SHERIDAN — Proper practices for inter-district student transportation in Wyoming are ambiguous after the Wyoming Department of Education removed a portion of its rules that prohibited school districts from transporting students who live in other districts without the permission of the resident district.
The question of interdistrict busing landed on the agenda of the Joint Education Committee’s November meeting after Fremont County School District 21 Assistant Superintendent Kirk Schmidt wrote in a letter to the JEC that Fremont County School Districts 14 and 6 had been transporting students from FCSD21 without its permission.
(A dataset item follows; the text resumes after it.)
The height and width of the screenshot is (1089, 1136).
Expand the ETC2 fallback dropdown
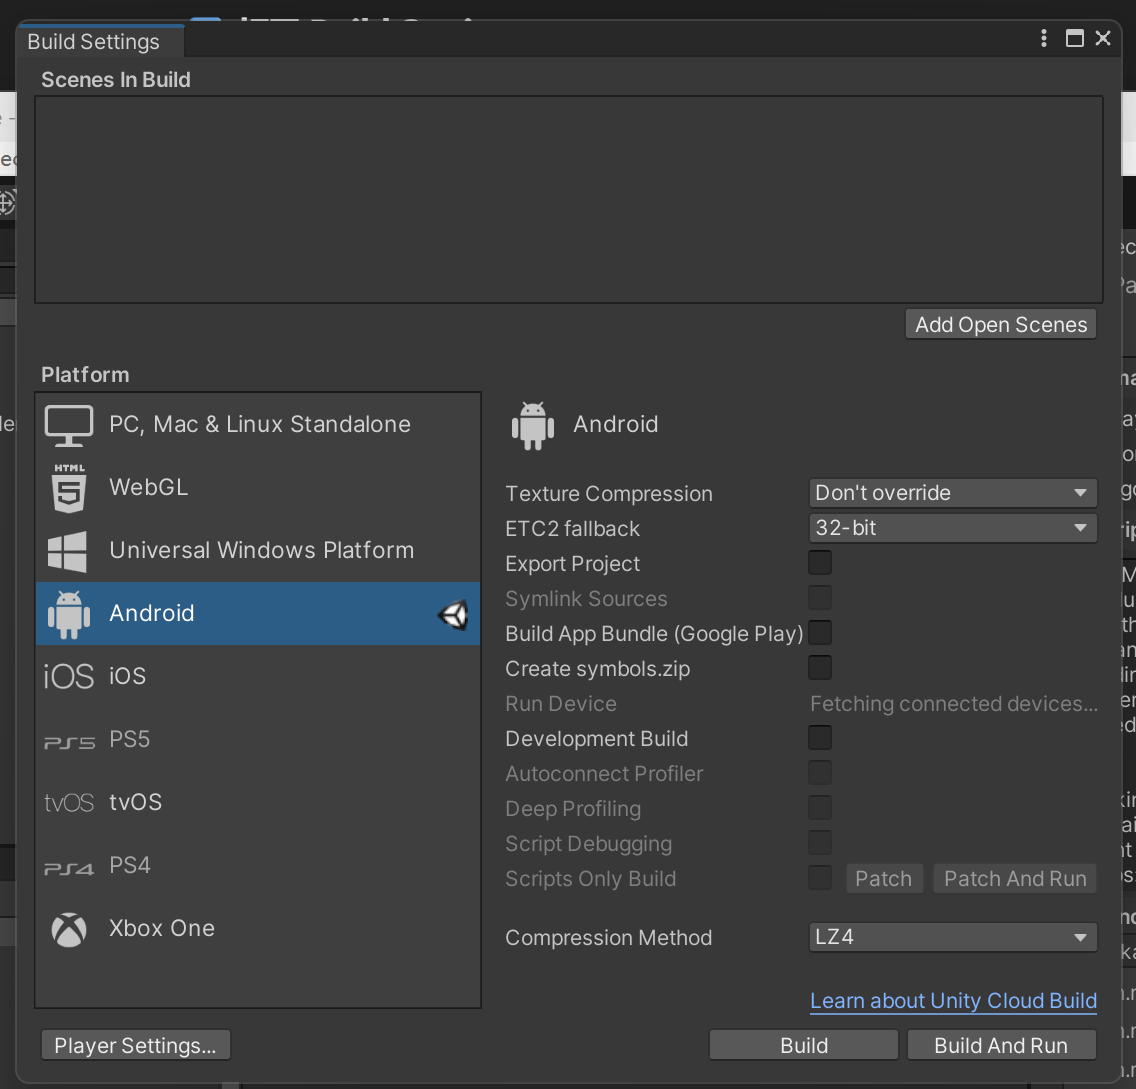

Schmidt said FCSD21 learned that the districts had contracted with the Wind River Transportation Authority to transport students residing in FCSD21 and had been doing so for several years without the district’s knowledge.
FCSD21 had previously allowed the other districts to transport resident students but revoked permission in a July 2017 letter after the completion of a new high school in the district.
Schmidt wrote that since the districts were not using school buses, they were not technically in violation of the rule, “but they certainly are violating the intent of the rule.”
WYDOE Chief of Staff Dicky Shanor explained to the JEC the Wyoming Department of Education had been asked to review its transportation-related rules for efficiencies over the past two and a half years by the Government Efficiency Committee, Joint Appropriations Committee and Joint Education Committee.
In reviewing the WYDOE rules, Shanor said the department removes rules that are in direct conflict with legislation that has changed or are redundant when considered with the laws.
The removed section of chapter 20 of WYDOE’s rules stated, “No district shall send a school bus into another school district for the purposes of loading or discharging students of the other district without the consent of the school boards concerned.”
“That only speaks to if a bus goes into another district and transports kids that are enrolled in that district,” Shanor said. “But this rule does not speak to A coming to grab a kid out of B if he’s enrolled in A.”
Shanor argued the rules as they stood did not solve the problem, and transportation rules are not the appropriate vehicle to govern enrollment practices.
But JEC Chair Rep. David Northrup, R-Powell, contends removing the rules exacerbated the issue.
“It was a problem that was previously already being encountered in some districts,” Northrup said. “It’s happening now — already — and they were trying to get clarification on it and to get it stopped, and instead the rules are basically saying, ‘eh, have a free-for-all.’”
Aside from the department rules, Shanor pointed out an apparent ambiguity in the underlying statute. Subsection A of the statute allows the resident district to arrange for a student to enroll in another district, while subsection B says that any district in the same state can admit students residing in any other district in the state unless certain conditions are met, none of which concern the consent of the resident district.
Shanor argued on behalf of WYDOE that subsections A and B taken together require consent, but do not when taken separately.
Schmidt wrote that the district learned the deputy attorney general for WYDOE had issued an opinion that the rule was in conflict with the underlying legislation, but Shanor told the JEC the rule was removed for redundancy rather than conflict.
“That’s our interpretation — that it could potentially conflict — but regardless it’s superfluous,” Shanor said in an interview with The Sheridan Press. “If you interpret B by itself, then it would conflict. If you interpreted A and B together, then it might be consistent, but again, if it’s consistent, it’s superfluous, so you don’t need it anyway.”
Northrup believes the desire of districts to enroll non-resident students is financially motivated, since an increased average daily membership increases districts’ funding.
“That’s what it’s all about. If you can get more students into your district, the more money you will have,” Northrup said.
Northrup said the state is unconcerned about it because the students are all receiving education.
“I’m sure that districts are unhappy with it, that instead of it being in rules we’ll have to put it in statutes and clarify it there,” Northrup said. “I’m not sure that it’s getting straightened out in the (WYDOE). We’re not getting some facts and figures, and we’re not getting all the story from the department like we’d like to.”
Northrup said the issue would likely need to be resolved through legislation likely coming from Fremont County, but the bill would have to be sponsored by an individual legislator since it’s too late for the committee to sponsor it this year. In the meantime, Shanor said WYDOE will be proceeding with its rules as proposed. Shanor also said several districts in Fremont County submitted letters to the JEC refuting Schmidt’s letter.